Paul Peter Paulos says:

February 29th, 2008 at 11:01 am

Remove Sam Cassell’s ugly mug from above Lisa Guerrero’s…Aaaaah …have you no shame RandB !!!

Joker says:

February 29th, 2008 at 11:19 am

I was watching the movie Fire in the Sky last night. It was about that alien abduction out in Montana or something like that. When they showed the aliens, I turned to my roommate and said, “Hey look, it’s Sam Cassell”

super rookie says:

February 29th, 2008 at 11:21 am

#6 is Clockwork Orange.

Dave MN says:

February 29th, 2008 at 11:37 am

Crap, I always get Clockwork Orange and Dr. Strangelove mixed up in my mind (title-wise). I have no idea why.

Ty Webb says:

February 29th, 2008 at 2:01 pm

Sorry for the delay Mr. Rand, all monring offsite. Congrats, your attempt to “man up” the quotes today was much appreciated. Not perfect, but hey, outside of Susan Saradon (in your mind), who is?

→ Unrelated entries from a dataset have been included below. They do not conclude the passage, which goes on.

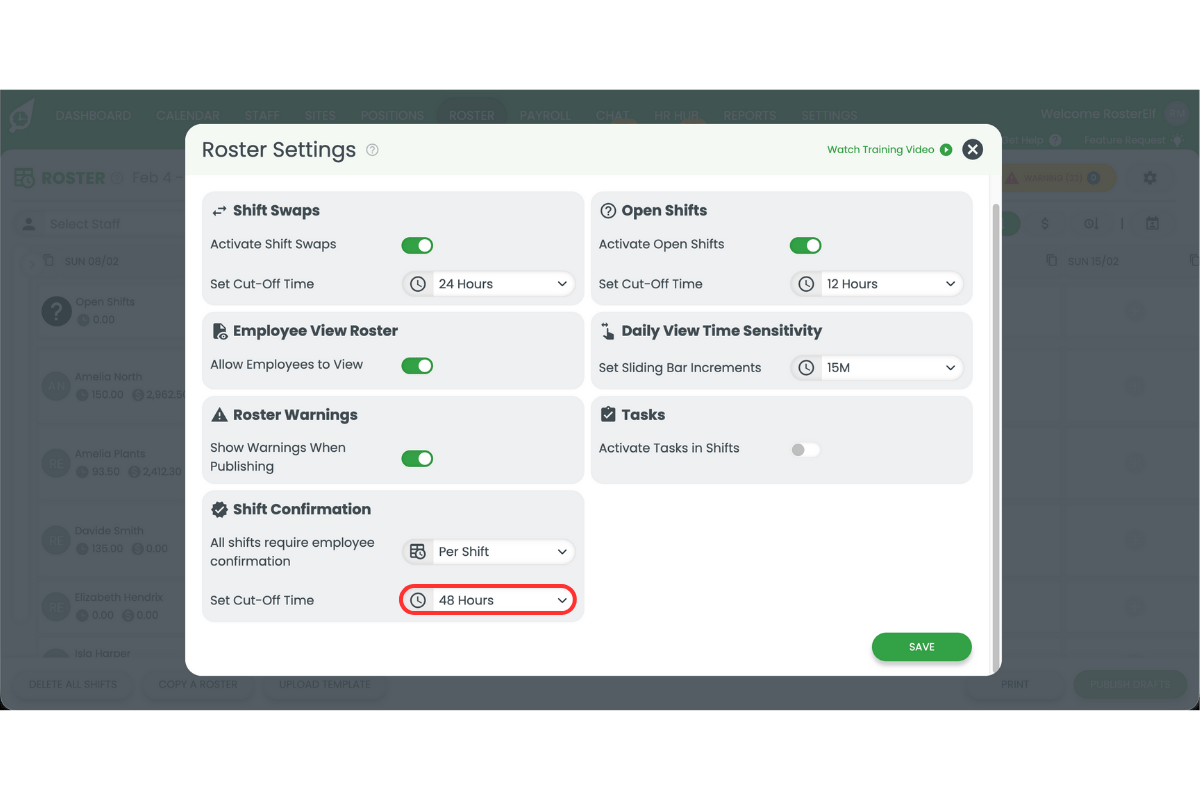1200x800 pixels.
Task: Switch to the PAYROLL navigation item
Action: 545,115
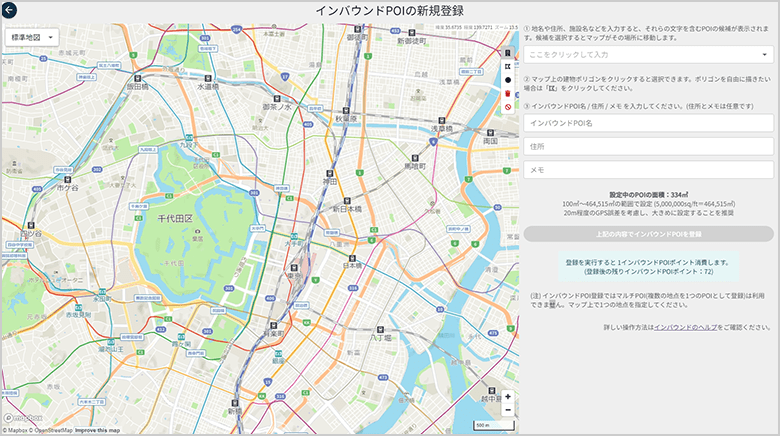Click the red trash delete icon

point(508,93)
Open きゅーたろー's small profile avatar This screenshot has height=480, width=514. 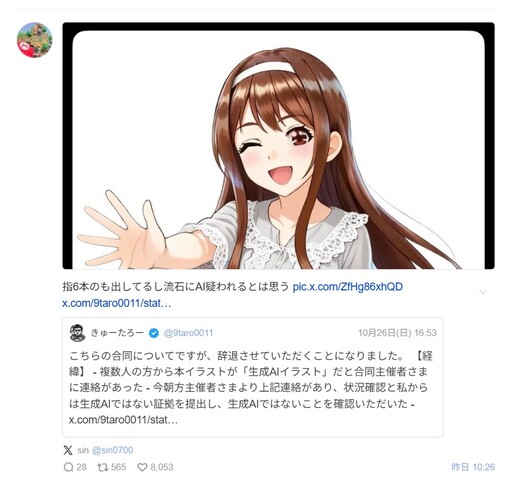(78, 333)
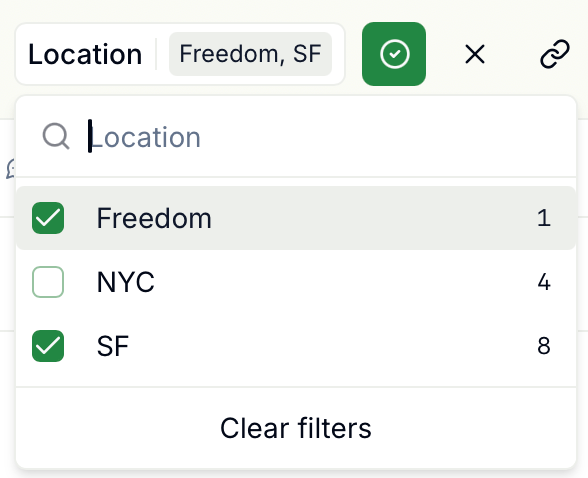Screen dimensions: 588x478
Task: Focus the Location search input field
Action: [x=330, y=136]
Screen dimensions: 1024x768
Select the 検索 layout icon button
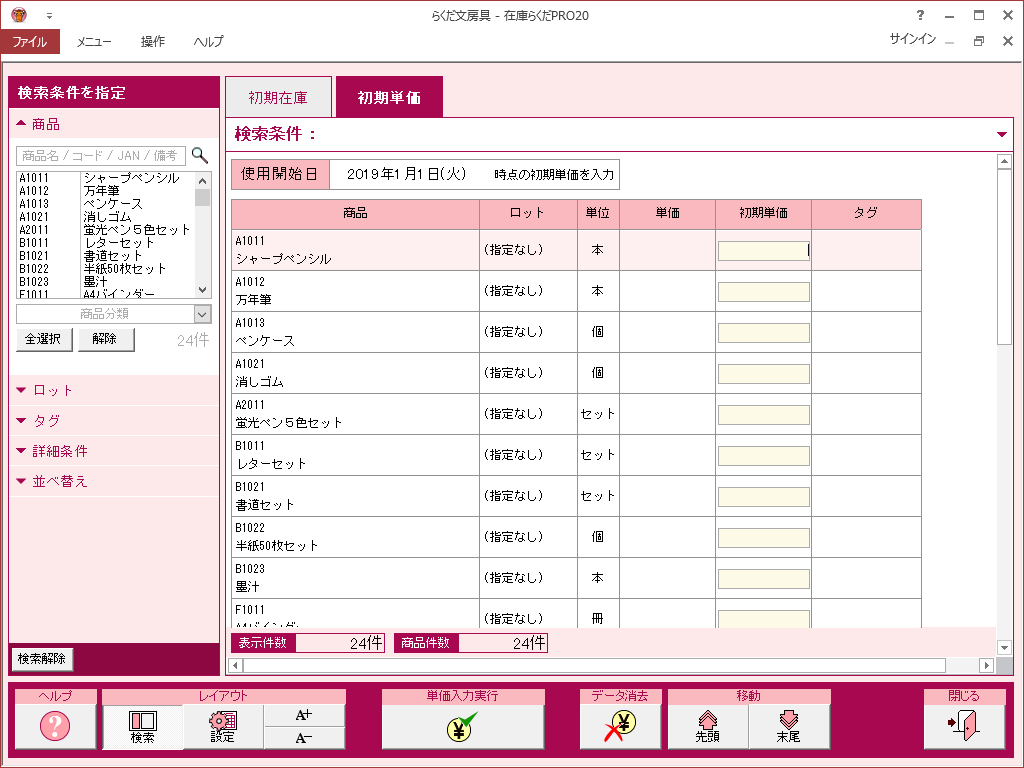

1 - Hockey Chick Flick (she underlines the fark scenes for you?)
2 - Western Chick Flick (I think they based Brokeback on this movie)
3 - Clint Eastwood Chick Flick that is not Million Dollar Baby
4 - Early Chick Flick from the guy in Meet the Parents
5 - Cop Chick Flick starring Steve Eurkle’s neighbor
6 - Extreme Pornographic Chi…there is not a soul on Earth that would call this a Chick Flick
7 - Russell Crowe’s non-math teacher Chick Flick
8 - The Worst Rocky-based Chick Flick
9 - Standard, run-of-the-mill Daniel Day Lewis Chick Flick
10 - The Big Lebowski Rules!!!

RandBall says:

February 29th, 2008 at 3:56 pm

Ty Webb might win a COW if he keeps this up.